High Court will Sunday make important ruling concerning election results case

Last Updated on Saturday, 7 March 2020, 18:10 by Writer

Senior Counsel Douglas Mendes

Chief Justice Roxane George-Wiltshire will at 1:30 Sunday afternoon rule on whether she has jurisdiction to hear a case concerning High Court orders for the Guyana Elections Commission (GECOM) to verify the Region Four election results before they are declared.

With Monday being a holiday, she said the next court date could possibly be Tuesday depending on her decision on Sunday.

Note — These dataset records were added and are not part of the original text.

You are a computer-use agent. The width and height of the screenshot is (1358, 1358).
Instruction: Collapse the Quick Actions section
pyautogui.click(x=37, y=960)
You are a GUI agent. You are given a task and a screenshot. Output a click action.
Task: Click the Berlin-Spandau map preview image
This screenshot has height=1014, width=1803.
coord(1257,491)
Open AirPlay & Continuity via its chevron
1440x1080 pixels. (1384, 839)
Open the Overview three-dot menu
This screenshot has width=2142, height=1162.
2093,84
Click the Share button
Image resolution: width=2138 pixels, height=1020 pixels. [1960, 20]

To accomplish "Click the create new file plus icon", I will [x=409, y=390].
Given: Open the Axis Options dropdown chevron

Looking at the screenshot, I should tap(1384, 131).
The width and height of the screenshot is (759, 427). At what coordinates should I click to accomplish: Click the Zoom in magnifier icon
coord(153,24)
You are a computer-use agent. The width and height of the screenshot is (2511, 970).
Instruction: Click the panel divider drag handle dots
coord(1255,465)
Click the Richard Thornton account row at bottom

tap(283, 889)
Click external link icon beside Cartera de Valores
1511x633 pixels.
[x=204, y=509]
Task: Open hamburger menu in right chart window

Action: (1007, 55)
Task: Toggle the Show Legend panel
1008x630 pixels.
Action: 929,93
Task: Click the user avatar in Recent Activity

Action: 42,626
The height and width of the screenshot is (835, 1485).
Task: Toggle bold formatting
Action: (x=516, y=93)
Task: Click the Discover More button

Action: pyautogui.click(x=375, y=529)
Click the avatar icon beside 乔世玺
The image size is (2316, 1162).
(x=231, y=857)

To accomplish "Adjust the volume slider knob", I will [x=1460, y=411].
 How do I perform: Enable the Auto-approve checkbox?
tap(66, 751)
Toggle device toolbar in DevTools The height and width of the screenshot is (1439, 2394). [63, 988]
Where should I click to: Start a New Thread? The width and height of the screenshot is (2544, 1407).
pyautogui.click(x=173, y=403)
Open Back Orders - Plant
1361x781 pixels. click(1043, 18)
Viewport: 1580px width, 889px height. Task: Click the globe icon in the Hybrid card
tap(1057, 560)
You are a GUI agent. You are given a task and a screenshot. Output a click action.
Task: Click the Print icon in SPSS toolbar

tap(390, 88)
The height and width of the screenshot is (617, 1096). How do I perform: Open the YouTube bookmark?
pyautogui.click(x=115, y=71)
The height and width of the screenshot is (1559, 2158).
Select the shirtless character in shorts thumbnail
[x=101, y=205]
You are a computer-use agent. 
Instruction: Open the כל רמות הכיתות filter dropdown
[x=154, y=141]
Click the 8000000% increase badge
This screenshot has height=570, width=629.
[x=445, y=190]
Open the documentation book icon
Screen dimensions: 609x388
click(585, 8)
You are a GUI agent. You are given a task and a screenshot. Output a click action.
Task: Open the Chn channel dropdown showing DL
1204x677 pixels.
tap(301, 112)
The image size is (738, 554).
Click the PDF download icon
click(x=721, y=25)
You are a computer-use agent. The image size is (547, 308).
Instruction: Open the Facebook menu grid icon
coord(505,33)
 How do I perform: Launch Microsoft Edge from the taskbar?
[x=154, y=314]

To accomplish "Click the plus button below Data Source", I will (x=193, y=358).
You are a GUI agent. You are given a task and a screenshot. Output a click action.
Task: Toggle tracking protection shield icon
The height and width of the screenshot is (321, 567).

People’s Progressive Party (PPP) lawyer and executive member, Anil Nandlall explained briefly that once the Chief Justice finds that she has jurisdiction, he expects that the next step will be to “make the injunctions that were granted permanent.”

GECOM wants the Chief Justice to throw out the orders and pave the way for the general and regional election results to be declared and David Granger to be sworn in for a second term.

GECOM’s lawyer, Neil Boston told the High Court on Saturday afternoon that it does not have jurisdiction to hear the matter. He says any matter connected to the election process must be dealt with by an election petition.

Mr Boston says the PPP case points to a breach of the electoral laws. “This case…the summation of the allegations by the applicant and the affidavit go towards an unlawful act that was conducted in the course of an election,” he said.

However, the PPP flew in prominent Trinidad and Tobago lawyer, Douglas Mendes to Guyana to tell the Chief Justice that the High Court has jurisdiction to hear the case.

He says that is because the verification of the Region Four results before they are declared is about following the legal process.

Mr Mendes suggested that Guyanese should not be penalised because the Region Four Returning Officer of the GECOM did not verify the results of the March 2, 2020 general elections before making a declaration. “It is not important to anyone to say ‘well let us suffer on our election official who is deliberately flouting Section 84(1) of the Representation of the People Act and let us have a government put in power’, which on the evidence, should not be there,” he said.

Mr Mendes, who was the PPP’s key lawyer in a number of politically-related cases including the validity of the PPP-sponsored December 21, 2018 no-confidence motion, said the aim is to “facilitate and ensure there is a proper election whatever the result may be.”

He disagreed with Boston on the relevance and applicability of the elections petition, saying that GECOM has not yet delivered the result.

International election observers and major western nations have called on GECOM to verify the results in keeping with the laws.